Primary surgery (ifosfamide, cisplatin, and doxorubicin)
DFS (median follow-up, 64 months) by Stage IV, 29%
Primary chemotherapy (cisplatin and doxorubicin)
5-yr OS, 57% (95% CI, 39–75%)
5-yr EFS, 28% (95% CI, 12–44%)
The finding of a possible role of OLT in the treatment of children with HB who present with lung disease is provocative. In the current series, as described above, the 3 children who underwent OLT are long term survivors (follow-up from diagnosis, 41+ months, 61+ months, and 72+ months, respectively, and 34+ months, 46+ months, and 52+ months, respectively, from the time of OLT). In this regard, it is worthwhile remembering that, as a whole, 9 of 11 children who underwent OLT in the SIOPEL 1 study are alive with NED at a follow-up from diagnosis ranging from 36 months to 54 months.16 Other liver transplantation programs claim to have successfully treated HB patients who presented with lung metastases.17 OTL, however, should be recommended with extreme caution and only by experienced transplantation teams for this group of children who must be considered at high risk for tumor recurrence.
No prognostic factor analyses could be conducted reliably in this small cohort of patients.

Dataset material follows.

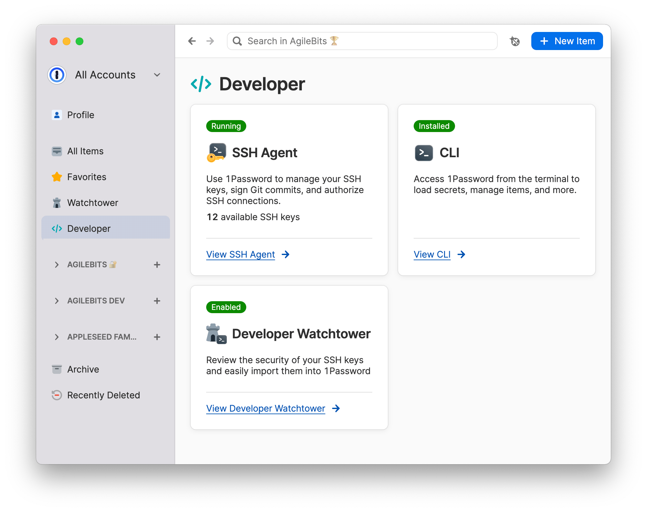Click the Installed status badge on CLI
The width and height of the screenshot is (647, 512).
(x=433, y=126)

A trend toward a more favorable outcome has been noted for those children whose metastatic disease has been revealed only by chest CT scan compared with those who had a positive chest X-ray and CT scan. Also, patients who present with only a single lung nodule seem to have a better outcome than those who present with multiple lung deposits. Four of the five children who were considered to be affected by a metastatic HB, based on the finding of a single lung nodule visible in the chest CT scan only, are alive with NED; however, only two of them were cured by PLADO chemotherapy alone, and the other two, who were rescued with other therapies, had a histologically proven lung deposit. Thus, at this stage of our knowledge, we do believe that both chest X-rays and contrast-enhanced lung CT scans should be recommended for the accurate staging of HB in children.

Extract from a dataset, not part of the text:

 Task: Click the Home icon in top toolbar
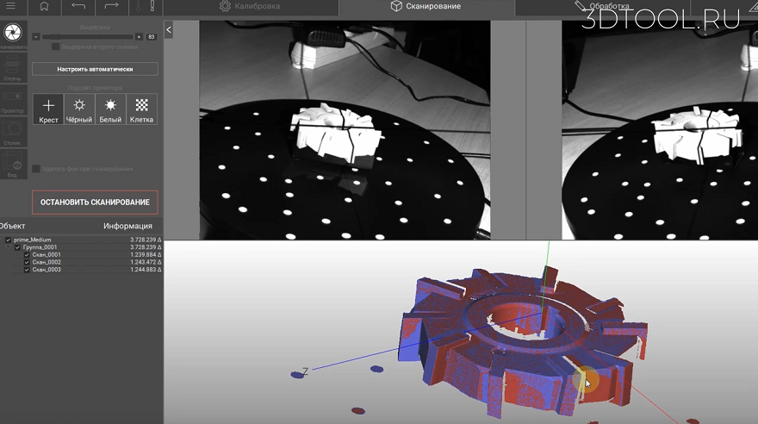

In the late 1980s and early 1990s, when, in the light of the very promising data on the effect of CDDP on HB, a new generation of clinical trials was launched in both the United States and Europe, no treatment stratification by any patients' clinical characteristics, including the presence of lung metastases, was planned (except in the U.S. studies for those rare cases of pure fetal HB that were completely resected). Based on the data presented and the scattered data available in the literature on the prognosis of patients with HB who present with lung metastases, this uniformity in treatment among HB patients does not seem justifiable. More should be tried for these patients in an attempt to offer them better chances for a cure. The SIOP Childhood Liver Tumour Study group, in its present generation of studies, already has introduced the concept of the existence among the HB children of different risk categories for treatment failure according to which therapy is modulated.18 More precisely, children who are affected by metastatic HB (as well as those with PRETEXT IV tumors) are considered to be at “high risk” and presently are treated according to an articulated, multidisciplinary treatment program that also includes an experimental, intensive, multiagent chemotherapeutic regimen based on the rapid, alternating use of myelotoxic and nonmyelotoxic agents along with thoracic surgery in patients with persisting lung disease. While waiting for a better insight into the intimate biological characteristics of these tumors that, hopefully, will help in developing a more appropriate therapeutic strategy, it will be up to the present clinical research to determine whether this is the “more” that these patients seem to need and also whether, within this group of children, different prognostic subsets of patients exist.